Racial and class segregation curb public school progress
January 19, 2018
Because I have been asked to comment on problems facing public schools in the United States, I would like to begin by saying that there are a great many things right with public education. Two friends, Ellen Allensworth, Director of the UChicago Consortium on School Research, and Chris Lubienski, professor of education policy at Indiana University, tell me that public sector innovation in the classroom in Chicago and beyond surpasses much, if not most, of the innovation that we see in the charter and independent sectors in the United States. The problem is that willingness to innovate and implementation of innovation in public schools is largely unreported.
With this in mind, I would say that the single largest factor facing public education today is inadequate funding in rural areas, inner cities and inner-ring suburbs. We still face a situation in this country with what Jonathan Kozol once called “Savage Inequalities” that are made worse by increasing income inequality, structural unemployment, and persistent segregation. Black, brown, and white families are facing what Thomas Shapiro calls “toxic Inequality” that makes it almost impossible for poor families to gain any measure of financial stability.
Richard Rothstein of the Institute for Policy Studies has recently written a book, “The Color of Law,” that argues that public policy created segregation and that segregation is most responsible for underfunded schools and the “hype-poverty” that education reformers are attempting to target.

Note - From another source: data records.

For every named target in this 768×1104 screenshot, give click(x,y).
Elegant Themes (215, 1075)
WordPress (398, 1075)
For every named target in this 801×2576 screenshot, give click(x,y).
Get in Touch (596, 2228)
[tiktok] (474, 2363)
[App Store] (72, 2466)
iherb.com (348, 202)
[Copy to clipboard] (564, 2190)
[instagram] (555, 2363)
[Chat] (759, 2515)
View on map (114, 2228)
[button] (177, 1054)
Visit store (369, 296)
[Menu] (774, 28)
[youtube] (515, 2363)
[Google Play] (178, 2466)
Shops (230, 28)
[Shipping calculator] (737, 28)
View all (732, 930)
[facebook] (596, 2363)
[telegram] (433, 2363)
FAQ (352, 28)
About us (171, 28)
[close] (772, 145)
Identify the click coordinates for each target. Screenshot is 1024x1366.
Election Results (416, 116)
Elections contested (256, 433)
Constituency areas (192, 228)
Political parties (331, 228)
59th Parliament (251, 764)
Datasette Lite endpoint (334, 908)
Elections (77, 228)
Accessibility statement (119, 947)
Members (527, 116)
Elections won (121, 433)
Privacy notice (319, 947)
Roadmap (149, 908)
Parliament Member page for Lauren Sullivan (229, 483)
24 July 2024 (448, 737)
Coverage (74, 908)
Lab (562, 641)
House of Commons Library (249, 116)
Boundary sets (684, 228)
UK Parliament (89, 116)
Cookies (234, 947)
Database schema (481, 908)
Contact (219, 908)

I part ways with many policy makers when they advocate for charters, vouchers, and an end to neighborhood schools. Like John Dewey, I believe that schools should serve as community centers and that public schools have an important in role in the construction of strong community institutions beyond buildings.
In my view, many of those who support public education reform have good intentions, but mixed motives. I tend to agree with the MacArthur Award-winning New York Times reporter Nikole Hannah-Jones who said in an interview for the Dec. 14, 2017, issue of The Atlantic, “White communities want neighborhood schools if their neighborhood school is white. If their neighborhood school is black, they want choice. We have a system where white people control the outcomes, and the outcome that most white Americans want is segregation.”
Every statistical study done about test scores in the United States for the last 50 years points to one fact: the biggest gains in test scores in the United States were achieved in the mid-1970s when schools reached their zenith of integration. We have gone back toward racial and class segregation since, and the charter and voucher movements are accelerating the pace of segregation in the opinion of a consensus of policy experts.
Mr. Horton has been a history teacher at Lab for 18 years. He taught at public school for 12 years and parochial school for 5 years — 35 total.